## Supplied data
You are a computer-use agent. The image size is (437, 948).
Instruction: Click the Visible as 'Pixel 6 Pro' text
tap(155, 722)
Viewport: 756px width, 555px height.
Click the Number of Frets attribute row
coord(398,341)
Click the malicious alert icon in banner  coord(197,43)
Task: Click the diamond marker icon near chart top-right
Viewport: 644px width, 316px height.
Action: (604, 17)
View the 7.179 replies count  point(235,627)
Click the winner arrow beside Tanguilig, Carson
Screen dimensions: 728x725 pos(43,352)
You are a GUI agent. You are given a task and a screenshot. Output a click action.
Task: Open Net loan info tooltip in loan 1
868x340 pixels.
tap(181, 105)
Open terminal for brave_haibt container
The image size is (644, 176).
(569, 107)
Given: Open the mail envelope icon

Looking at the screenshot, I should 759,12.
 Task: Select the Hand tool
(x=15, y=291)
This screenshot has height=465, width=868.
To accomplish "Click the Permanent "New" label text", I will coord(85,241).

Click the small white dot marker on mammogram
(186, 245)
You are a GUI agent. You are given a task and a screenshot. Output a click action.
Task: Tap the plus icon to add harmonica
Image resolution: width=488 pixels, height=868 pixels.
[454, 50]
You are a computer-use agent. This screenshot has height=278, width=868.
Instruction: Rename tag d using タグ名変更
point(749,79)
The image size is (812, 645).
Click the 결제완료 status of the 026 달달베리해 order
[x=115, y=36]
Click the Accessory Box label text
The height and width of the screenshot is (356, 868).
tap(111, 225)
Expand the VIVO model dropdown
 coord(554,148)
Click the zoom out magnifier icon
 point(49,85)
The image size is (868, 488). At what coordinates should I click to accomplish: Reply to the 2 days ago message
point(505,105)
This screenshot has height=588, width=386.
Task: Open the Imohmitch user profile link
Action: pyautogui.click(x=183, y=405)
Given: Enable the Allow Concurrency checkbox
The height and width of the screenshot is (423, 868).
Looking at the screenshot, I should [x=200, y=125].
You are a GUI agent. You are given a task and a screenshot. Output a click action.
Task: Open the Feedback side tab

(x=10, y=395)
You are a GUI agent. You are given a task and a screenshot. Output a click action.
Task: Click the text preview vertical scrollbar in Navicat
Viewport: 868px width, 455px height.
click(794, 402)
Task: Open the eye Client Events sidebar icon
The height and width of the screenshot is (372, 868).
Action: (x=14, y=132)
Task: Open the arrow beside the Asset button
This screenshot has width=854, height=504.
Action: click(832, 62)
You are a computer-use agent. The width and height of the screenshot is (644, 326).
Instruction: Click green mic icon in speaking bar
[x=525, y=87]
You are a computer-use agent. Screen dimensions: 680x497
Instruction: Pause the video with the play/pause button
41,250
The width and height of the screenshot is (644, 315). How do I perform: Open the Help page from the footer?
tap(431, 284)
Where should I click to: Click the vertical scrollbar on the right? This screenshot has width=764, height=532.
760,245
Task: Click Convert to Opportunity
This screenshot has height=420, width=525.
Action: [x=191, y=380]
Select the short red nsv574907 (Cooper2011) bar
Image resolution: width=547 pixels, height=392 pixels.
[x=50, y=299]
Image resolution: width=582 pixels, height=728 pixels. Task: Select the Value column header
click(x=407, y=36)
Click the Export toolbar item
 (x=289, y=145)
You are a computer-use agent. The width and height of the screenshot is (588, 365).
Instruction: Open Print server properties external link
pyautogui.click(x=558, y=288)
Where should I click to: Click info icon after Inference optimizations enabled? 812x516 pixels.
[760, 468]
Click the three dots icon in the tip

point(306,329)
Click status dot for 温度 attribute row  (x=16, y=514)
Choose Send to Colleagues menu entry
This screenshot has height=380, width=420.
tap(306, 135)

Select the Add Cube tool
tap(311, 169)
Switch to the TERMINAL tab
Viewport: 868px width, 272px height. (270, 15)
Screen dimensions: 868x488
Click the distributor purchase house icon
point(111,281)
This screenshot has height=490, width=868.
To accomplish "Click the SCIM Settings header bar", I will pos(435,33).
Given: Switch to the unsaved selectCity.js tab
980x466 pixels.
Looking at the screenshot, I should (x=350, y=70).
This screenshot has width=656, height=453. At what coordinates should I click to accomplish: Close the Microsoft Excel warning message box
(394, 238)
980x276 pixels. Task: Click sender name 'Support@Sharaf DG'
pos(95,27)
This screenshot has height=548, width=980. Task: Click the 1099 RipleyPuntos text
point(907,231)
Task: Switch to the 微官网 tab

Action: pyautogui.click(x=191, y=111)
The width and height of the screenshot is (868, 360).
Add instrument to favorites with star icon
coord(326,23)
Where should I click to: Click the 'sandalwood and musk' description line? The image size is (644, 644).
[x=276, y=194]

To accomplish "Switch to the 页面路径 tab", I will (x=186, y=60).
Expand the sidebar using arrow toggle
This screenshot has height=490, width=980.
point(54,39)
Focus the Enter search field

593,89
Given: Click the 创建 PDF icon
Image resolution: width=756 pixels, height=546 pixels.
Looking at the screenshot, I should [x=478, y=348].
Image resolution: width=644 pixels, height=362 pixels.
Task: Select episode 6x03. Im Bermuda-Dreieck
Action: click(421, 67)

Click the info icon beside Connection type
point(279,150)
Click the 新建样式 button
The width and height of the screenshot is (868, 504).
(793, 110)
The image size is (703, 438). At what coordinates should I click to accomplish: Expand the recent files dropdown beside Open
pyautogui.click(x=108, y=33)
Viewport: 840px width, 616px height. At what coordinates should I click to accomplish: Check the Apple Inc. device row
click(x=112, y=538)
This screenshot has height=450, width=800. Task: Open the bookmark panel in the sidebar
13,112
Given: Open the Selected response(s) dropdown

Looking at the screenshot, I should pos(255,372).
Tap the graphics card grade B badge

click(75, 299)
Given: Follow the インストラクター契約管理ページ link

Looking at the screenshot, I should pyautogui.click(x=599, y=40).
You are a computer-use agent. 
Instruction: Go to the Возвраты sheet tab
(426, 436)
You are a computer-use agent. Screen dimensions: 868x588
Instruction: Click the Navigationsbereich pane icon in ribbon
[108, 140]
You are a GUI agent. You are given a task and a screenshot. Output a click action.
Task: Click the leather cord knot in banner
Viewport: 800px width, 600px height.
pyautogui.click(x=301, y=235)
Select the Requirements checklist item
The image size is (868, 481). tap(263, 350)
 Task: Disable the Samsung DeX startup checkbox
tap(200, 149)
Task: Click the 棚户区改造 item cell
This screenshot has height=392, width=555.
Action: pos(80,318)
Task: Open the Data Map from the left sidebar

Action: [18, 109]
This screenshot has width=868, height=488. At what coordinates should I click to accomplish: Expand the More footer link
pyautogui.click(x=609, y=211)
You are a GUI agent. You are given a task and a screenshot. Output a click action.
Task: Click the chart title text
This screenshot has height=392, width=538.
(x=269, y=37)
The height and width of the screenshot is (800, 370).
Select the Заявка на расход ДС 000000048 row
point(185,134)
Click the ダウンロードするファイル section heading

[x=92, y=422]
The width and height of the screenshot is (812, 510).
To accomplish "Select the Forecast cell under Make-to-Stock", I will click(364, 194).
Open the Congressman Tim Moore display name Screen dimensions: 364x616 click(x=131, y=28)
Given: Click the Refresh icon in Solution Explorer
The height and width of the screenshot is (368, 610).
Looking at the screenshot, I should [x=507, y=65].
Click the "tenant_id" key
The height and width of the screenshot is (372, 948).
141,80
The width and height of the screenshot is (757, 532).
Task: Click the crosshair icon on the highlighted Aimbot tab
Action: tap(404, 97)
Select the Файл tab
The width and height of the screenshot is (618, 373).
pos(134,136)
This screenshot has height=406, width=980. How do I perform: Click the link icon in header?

## Assigned task
Go through the listing above and set down each line exactly as it stands.

## Output of the task
You are a computer-use agent. The image size is (437, 948).
Instruction: Click the Visible as 'Pixel 6 Pro' text
tap(155, 722)
Viewport: 756px width, 555px height.
Click the Number of Frets attribute row
coord(398,341)
Click the malicious alert icon in banner  coord(197,43)
Task: Click the diamond marker icon near chart top-right
Viewport: 644px width, 316px height.
Action: (604, 17)
View the 7.179 replies count  point(235,627)
Click the winner arrow beside Tanguilig, Carson
Screen dimensions: 728x725 pos(43,352)
You are a GUI agent. You are given a task and a screenshot. Output a click action.
Task: Open Net loan info tooltip in loan 1
868x340 pixels.
tap(181, 105)
Open terminal for brave_haibt container
The image size is (644, 176).
(569, 107)
Given: Open the mail envelope icon

Looking at the screenshot, I should 759,12.
 Task: Select the Hand tool
(x=15, y=291)
This screenshot has height=465, width=868.
To accomplish "Click the Permanent "New" label text", I will coord(85,241).

Click the small white dot marker on mammogram
(186, 245)
You are a GUI agent. You are given a task and a screenshot. Output a click action.
Task: Tap the plus icon to add harmonica
Image resolution: width=488 pixels, height=868 pixels.
[454, 50]
You are a computer-use agent. This screenshot has height=278, width=868.
Instruction: Rename tag d using タグ名変更
point(749,79)
The image size is (812, 645).
Click the 결제완료 status of the 026 달달베리해 order
[x=115, y=36]
Click the Accessory Box label text
The height and width of the screenshot is (356, 868).
tap(111, 225)
Expand the VIVO model dropdown
 coord(554,148)
Click the zoom out magnifier icon
 point(49,85)
The image size is (868, 488). At what coordinates should I click to accomplish: Reply to the 2 days ago message
point(505,105)
This screenshot has height=588, width=386.
Task: Open the Imohmitch user profile link
Action: pyautogui.click(x=183, y=405)
Given: Enable the Allow Concurrency checkbox
The height and width of the screenshot is (423, 868).
Looking at the screenshot, I should [x=200, y=125].
You are a GUI agent. You are given a task and a screenshot. Output a click action.
Task: Open the Feedback side tab

(x=10, y=395)
You are a GUI agent. You are given a task and a screenshot. Output a click action.
Task: Click the text preview vertical scrollbar in Navicat
Viewport: 868px width, 455px height.
click(794, 402)
Task: Open the eye Client Events sidebar icon
The height and width of the screenshot is (372, 868).
Action: (x=14, y=132)
Task: Open the arrow beside the Asset button
This screenshot has width=854, height=504.
Action: click(832, 62)
You are a computer-use agent. The width and height of the screenshot is (644, 326).
Instruction: Click green mic icon in speaking bar
[x=525, y=87]
You are a computer-use agent. Screen dimensions: 680x497
Instruction: Pause the video with the play/pause button
41,250
The width and height of the screenshot is (644, 315). How do I perform: Open the Help page from the footer?
tap(431, 284)
Where should I click to: Click the vertical scrollbar on the right? This screenshot has width=764, height=532.
760,245
Task: Click Convert to Opportunity
This screenshot has height=420, width=525.
Action: [x=191, y=380]
Select the short red nsv574907 (Cooper2011) bar
Image resolution: width=547 pixels, height=392 pixels.
[x=50, y=299]
Image resolution: width=582 pixels, height=728 pixels. Task: Select the Value column header
click(x=407, y=36)
Click the Export toolbar item
 (x=289, y=145)
You are a computer-use agent. The width and height of the screenshot is (588, 365).
Instruction: Open Print server properties external link
pyautogui.click(x=558, y=288)
Where should I click to: Click info icon after Inference optimizations enabled? 812x516 pixels.
[760, 468]
Click the three dots icon in the tip

point(306,329)
Click status dot for 温度 attribute row  (x=16, y=514)
Choose Send to Colleagues menu entry
This screenshot has height=380, width=420.
tap(306, 135)

Select the Add Cube tool
tap(311, 169)
Switch to the TERMINAL tab
Viewport: 868px width, 272px height. (270, 15)
Screen dimensions: 868x488
Click the distributor purchase house icon
point(111,281)
This screenshot has height=490, width=868.
To accomplish "Click the SCIM Settings header bar", I will pos(435,33).
Given: Switch to the unsaved selectCity.js tab
980x466 pixels.
Looking at the screenshot, I should (x=350, y=70).
This screenshot has width=656, height=453. At what coordinates should I click to accomplish: Close the Microsoft Excel warning message box
(394, 238)
980x276 pixels. Task: Click sender name 'Support@Sharaf DG'
pos(95,27)
This screenshot has height=548, width=980. Task: Click the 1099 RipleyPuntos text
point(907,231)
Task: Switch to the 微官网 tab

Action: pyautogui.click(x=191, y=111)
The width and height of the screenshot is (868, 360).
Add instrument to favorites with star icon
coord(326,23)
Where should I click to: Click the 'sandalwood and musk' description line? The image size is (644, 644).
[x=276, y=194]

To accomplish "Switch to the 页面路径 tab", I will (x=186, y=60).
Expand the sidebar using arrow toggle
This screenshot has height=490, width=980.
point(54,39)
Focus the Enter search field

593,89
Given: Click the 创建 PDF icon
Image resolution: width=756 pixels, height=546 pixels.
Looking at the screenshot, I should [x=478, y=348].
Image resolution: width=644 pixels, height=362 pixels.
Task: Select episode 6x03. Im Bermuda-Dreieck
Action: click(421, 67)

Click the info icon beside Connection type
point(279,150)
Click the 新建样式 button
The width and height of the screenshot is (868, 504).
(793, 110)
The image size is (703, 438). At what coordinates should I click to accomplish: Expand the recent files dropdown beside Open
pyautogui.click(x=108, y=33)
Viewport: 840px width, 616px height. At what coordinates should I click to accomplish: Check the Apple Inc. device row
click(x=112, y=538)
This screenshot has height=450, width=800. Task: Open the bookmark panel in the sidebar
13,112
Given: Open the Selected response(s) dropdown

Looking at the screenshot, I should pos(255,372).
Tap the graphics card grade B badge

click(75, 299)
Given: Follow the インストラクター契約管理ページ link

Looking at the screenshot, I should pyautogui.click(x=599, y=40).
You are a computer-use agent. 
Instruction: Go to the Возвраты sheet tab
(426, 436)
You are a computer-use agent. Screen dimensions: 868x588
Instruction: Click the Navigationsbereich pane icon in ribbon
[108, 140]
You are a GUI agent. You are given a task and a screenshot. Output a click action.
Task: Click the leather cord knot in banner
Viewport: 800px width, 600px height.
pyautogui.click(x=301, y=235)
Select the Requirements checklist item
The image size is (868, 481). tap(263, 350)
 Task: Disable the Samsung DeX startup checkbox
tap(200, 149)
Task: Click the 棚户区改造 item cell
This screenshot has height=392, width=555.
Action: pos(80,318)
Task: Open the Data Map from the left sidebar

Action: [18, 109]
This screenshot has width=868, height=488. At what coordinates should I click to accomplish: Expand the More footer link
pyautogui.click(x=609, y=211)
You are a GUI agent. You are given a task and a screenshot. Output a click action.
Task: Click the chart title text
This screenshot has height=392, width=538.
(x=269, y=37)
The height and width of the screenshot is (800, 370).
Select the Заявка на расход ДС 000000048 row
point(185,134)
Click the ダウンロードするファイル section heading

[x=92, y=422]
The width and height of the screenshot is (812, 510).
To accomplish "Select the Forecast cell under Make-to-Stock", I will click(364, 194).
Open the Congressman Tim Moore display name Screen dimensions: 364x616 click(x=131, y=28)
Given: Click the Refresh icon in Solution Explorer
The height and width of the screenshot is (368, 610).
Looking at the screenshot, I should [x=507, y=65].
Click the "tenant_id" key
The height and width of the screenshot is (372, 948).
141,80
The width and height of the screenshot is (757, 532).
Task: Click the crosshair icon on the highlighted Aimbot tab
Action: tap(404, 97)
Select the Файл tab
The width and height of the screenshot is (618, 373).
pos(134,136)
This screenshot has height=406, width=980. How do I perform: Click the link icon in header?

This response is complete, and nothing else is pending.